What are the objectives once planning permission is obtained?

The first step is to discuss and agree the objectives within the family and with advisers. Is the plan to:

  • Sell with planning permission?
  • Retain for a member of the family to live in?
  • Retain for a member of staff?
  • Retain to let it out?

Ownership of the building

The most important point at this stage is for the family to agree who is, or who are, the owners – this is quite often rather vague because of a lack of clarity in the documentation.

The beneficial ownership can be different to the owners of the legal title and the tax outcomes for the same asset in different ownership can vary wildly.

Although who owns the land or building may appear to be straightforward, it is quite common in farming families for the answer to be completely different to what might appear at face value.

Firstly, is the building held as partnership property? If so, the partnership agreement needs to be checked to see what it says about capital profits. The distribution of the proceeds of any sale will follow what the partnership agreement says.

If the agreement is silent on this, or if there is no written partnership agreement, it is likely to be owned equally by all of the partners based on the Partnership Act of 1890 despite it being bought and registered by one or more of the family. Equal ownership will confer equal distribution of sale proceeds.

Note that a partnership agreement overrides the terms of a will or other agreement.

The annual accounts need checking to see how they show the land and property.

If a building is held outside the partnership it may be subject, together with land, to a tenancy in favour of the partnership. If this is the case then if it is to be sold it needs to be released from the tenancy either by surrender, notice to quit or a merger of interest. This is because a tenancy will have value and could give rise to a CGT liability.

The farm building may be owned by a limited company and could result in a double taxation charge if the building with planning permission is sold and the cash subsequently withdrawn from the company.

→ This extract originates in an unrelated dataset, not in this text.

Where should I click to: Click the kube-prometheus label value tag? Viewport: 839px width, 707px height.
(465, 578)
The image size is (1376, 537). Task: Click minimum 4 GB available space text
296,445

Tax planning –key points to discuss with advisers

There are several ways of minimising capital gains tax:

Make sure the building is a business asset used in the business otherwise it will not be eligible for entrepreneurs’ relief, which takes CGT down from 28% to 10%, or rollover relief. Never use the words “redundant farm building”.

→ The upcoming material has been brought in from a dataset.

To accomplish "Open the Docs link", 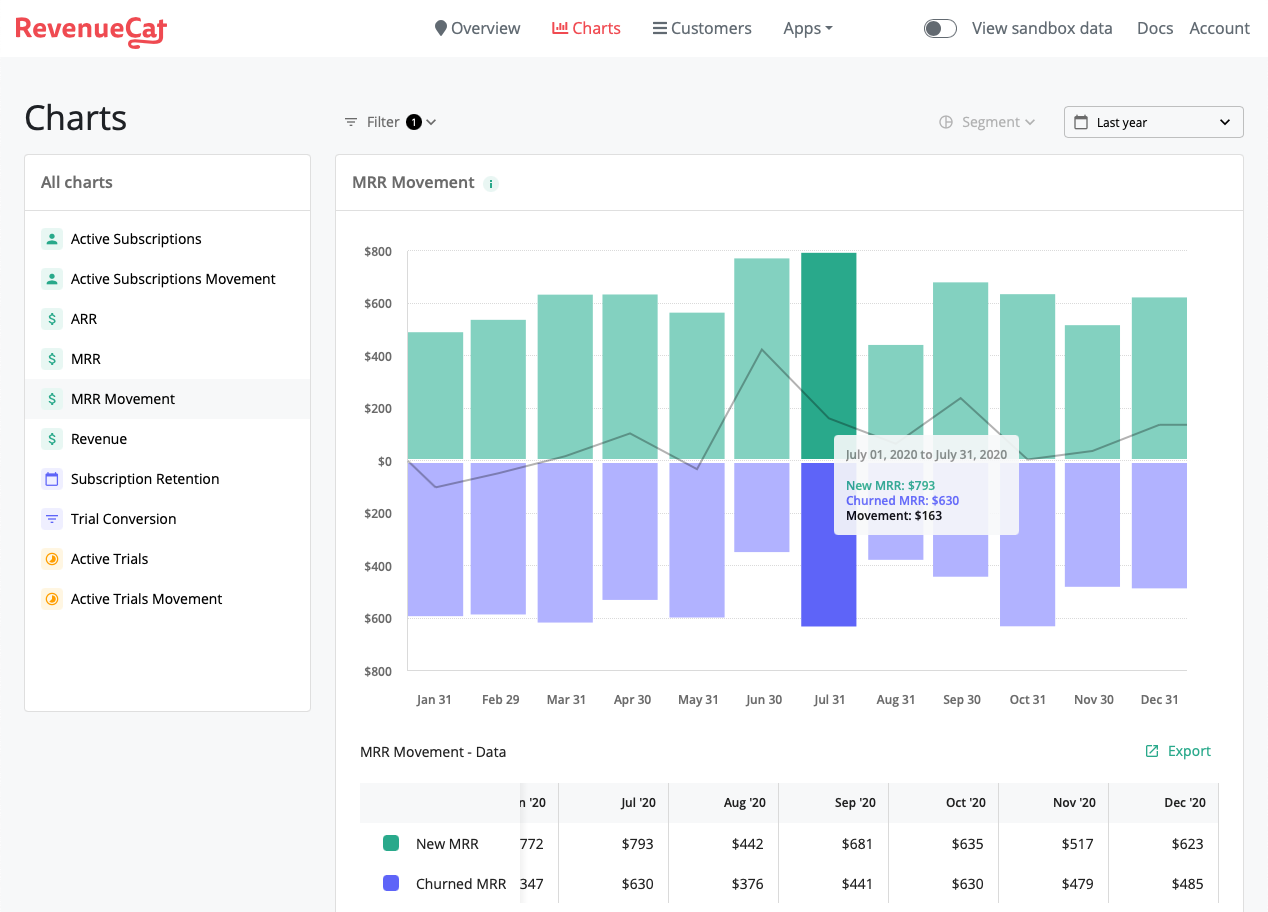I will (x=1155, y=28).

The building must have been used in the business for at least 12 months by the owner before disposal to be eligible for ER. This is a very valuable relief and can provide a cash boost for the core farming business but the eligibility rules are very specific.

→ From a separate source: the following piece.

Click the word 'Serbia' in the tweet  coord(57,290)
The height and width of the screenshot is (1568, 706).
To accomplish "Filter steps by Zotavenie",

Basically there are two principal methods of achieving ER, one means closing the business down, which is often not practical, and the other involves the asset to be sold as being held being outside the partnership and the owner making a disposal of a part of the farming business at the same time. Timing is crucial.

If there is a SIPP or SSAS in the family that holds land, consider rolling over into purchasing the land out of the pension scheme.

Ask your accountant to look at the part disposal rules, which can achieve a more favourable calculation of the immediate tax liability.

Inheritance tax

IHT planning should be an ongoing exercise within the family as part of the succession strategy.

Houses and buildings let to third parties need to be held as partnership property to be eligible for IHT relief – held outside the partnership it is less likely that there is any relief.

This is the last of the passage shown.